PROBLEM TO SOLVE — Please copy down the items below word for word, starting with the line containing "Diamond Buying Tips [menuitem] (73, 319)" and going on through the last item.

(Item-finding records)
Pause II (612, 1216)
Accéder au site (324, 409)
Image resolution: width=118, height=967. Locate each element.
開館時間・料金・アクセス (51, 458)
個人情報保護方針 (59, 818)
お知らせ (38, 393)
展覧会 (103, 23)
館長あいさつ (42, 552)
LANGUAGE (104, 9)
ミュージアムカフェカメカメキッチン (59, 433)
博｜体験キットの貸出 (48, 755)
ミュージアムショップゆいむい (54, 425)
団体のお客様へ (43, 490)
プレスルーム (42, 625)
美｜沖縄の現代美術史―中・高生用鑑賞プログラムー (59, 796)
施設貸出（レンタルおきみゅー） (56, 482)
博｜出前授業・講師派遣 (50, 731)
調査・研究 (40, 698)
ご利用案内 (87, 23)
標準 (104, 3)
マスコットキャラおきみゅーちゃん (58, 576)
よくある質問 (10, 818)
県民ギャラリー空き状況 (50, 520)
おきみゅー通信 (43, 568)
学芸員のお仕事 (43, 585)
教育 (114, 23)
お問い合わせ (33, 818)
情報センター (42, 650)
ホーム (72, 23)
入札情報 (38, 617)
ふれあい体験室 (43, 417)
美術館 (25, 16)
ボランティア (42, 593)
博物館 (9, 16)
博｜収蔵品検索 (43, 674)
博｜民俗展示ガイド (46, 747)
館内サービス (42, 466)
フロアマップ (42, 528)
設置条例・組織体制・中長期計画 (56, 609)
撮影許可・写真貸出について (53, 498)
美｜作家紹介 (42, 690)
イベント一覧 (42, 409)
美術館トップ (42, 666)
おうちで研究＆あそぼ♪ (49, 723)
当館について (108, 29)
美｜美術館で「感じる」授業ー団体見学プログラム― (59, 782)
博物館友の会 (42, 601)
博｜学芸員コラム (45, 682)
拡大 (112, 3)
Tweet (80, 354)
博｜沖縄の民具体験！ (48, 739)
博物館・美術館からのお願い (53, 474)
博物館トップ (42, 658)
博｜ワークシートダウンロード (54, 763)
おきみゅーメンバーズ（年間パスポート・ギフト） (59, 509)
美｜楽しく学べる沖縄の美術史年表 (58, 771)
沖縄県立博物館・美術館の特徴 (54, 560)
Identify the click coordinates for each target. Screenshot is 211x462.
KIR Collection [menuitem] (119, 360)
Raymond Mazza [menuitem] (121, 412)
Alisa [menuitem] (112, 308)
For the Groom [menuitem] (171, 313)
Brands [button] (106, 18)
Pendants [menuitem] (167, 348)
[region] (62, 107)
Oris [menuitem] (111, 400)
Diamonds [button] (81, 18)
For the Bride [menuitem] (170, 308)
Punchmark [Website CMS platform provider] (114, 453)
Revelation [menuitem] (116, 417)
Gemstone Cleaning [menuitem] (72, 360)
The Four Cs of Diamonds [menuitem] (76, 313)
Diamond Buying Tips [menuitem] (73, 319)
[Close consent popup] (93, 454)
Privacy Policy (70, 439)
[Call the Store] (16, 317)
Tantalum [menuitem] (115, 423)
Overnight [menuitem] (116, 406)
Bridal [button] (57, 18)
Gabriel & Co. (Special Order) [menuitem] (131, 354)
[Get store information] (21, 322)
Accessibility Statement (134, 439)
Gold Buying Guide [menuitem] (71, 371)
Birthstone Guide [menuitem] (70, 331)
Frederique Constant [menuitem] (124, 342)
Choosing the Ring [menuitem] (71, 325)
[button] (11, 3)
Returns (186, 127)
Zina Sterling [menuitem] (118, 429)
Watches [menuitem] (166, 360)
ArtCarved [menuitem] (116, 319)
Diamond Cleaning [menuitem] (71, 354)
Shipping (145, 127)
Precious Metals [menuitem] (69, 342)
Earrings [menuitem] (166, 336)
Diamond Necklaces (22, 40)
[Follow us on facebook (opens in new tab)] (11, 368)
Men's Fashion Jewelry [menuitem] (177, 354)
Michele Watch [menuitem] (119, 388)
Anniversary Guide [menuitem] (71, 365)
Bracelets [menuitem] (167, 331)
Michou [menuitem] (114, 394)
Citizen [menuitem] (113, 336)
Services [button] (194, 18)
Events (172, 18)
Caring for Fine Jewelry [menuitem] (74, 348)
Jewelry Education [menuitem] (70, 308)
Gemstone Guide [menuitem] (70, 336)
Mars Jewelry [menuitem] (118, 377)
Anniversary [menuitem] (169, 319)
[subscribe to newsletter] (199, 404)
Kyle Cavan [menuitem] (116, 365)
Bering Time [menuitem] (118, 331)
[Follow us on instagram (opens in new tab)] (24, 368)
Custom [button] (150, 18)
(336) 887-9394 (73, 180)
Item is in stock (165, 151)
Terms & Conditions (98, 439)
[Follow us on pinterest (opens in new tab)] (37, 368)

REPLY TO THE TASK —
Diamond Buying Tips [menuitem] (73, 319)
[Close consent popup] (93, 454)
Privacy Policy (70, 439)
[Call the Store] (16, 317)
Tantalum [menuitem] (115, 423)
Overnight [menuitem] (116, 406)
Bridal [button] (57, 18)
Gabriel & Co. (Special Order) [menuitem] (131, 354)
[Get store information] (21, 322)
Accessibility Statement (134, 439)
Gold Buying Guide [menuitem] (71, 371)
Birthstone Guide [menuitem] (70, 331)
Frederique Constant [menuitem] (124, 342)
Choosing the Ring [menuitem] (71, 325)
[button] (11, 3)
Returns (186, 127)
Zina Sterling [menuitem] (118, 429)
Watches [menuitem] (166, 360)
ArtCarved [menuitem] (116, 319)
Diamond Cleaning [menuitem] (71, 354)
Shipping (145, 127)
Precious Metals [menuitem] (69, 342)
Earrings [menuitem] (166, 336)
Diamond Necklaces (22, 40)
[Follow us on facebook (opens in new tab)] (11, 368)
Men's Fashion Jewelry [menuitem] (177, 354)
Michele Watch [menuitem] (119, 388)
Anniversary Guide [menuitem] (71, 365)
Bracelets [menuitem] (167, 331)
Michou [menuitem] (114, 394)
Citizen [menuitem] (113, 336)
Services [button] (194, 18)
Events (172, 18)
Caring for Fine Jewelry [menuitem] (74, 348)
Jewelry Education [menuitem] (70, 308)
Gemstone Guide [menuitem] (70, 336)
Mars Jewelry [menuitem] (118, 377)
Anniversary [menuitem] (169, 319)
[subscribe to newsletter] (199, 404)
Kyle Cavan [menuitem] (116, 365)
Bering Time [menuitem] (118, 331)
[Follow us on instagram (opens in new tab)] (24, 368)
Custom [button] (150, 18)
(336) 887-9394 (73, 180)
Item is in stock (165, 151)
Terms & Conditions (98, 439)
[Follow us on pinterest (opens in new tab)] (37, 368)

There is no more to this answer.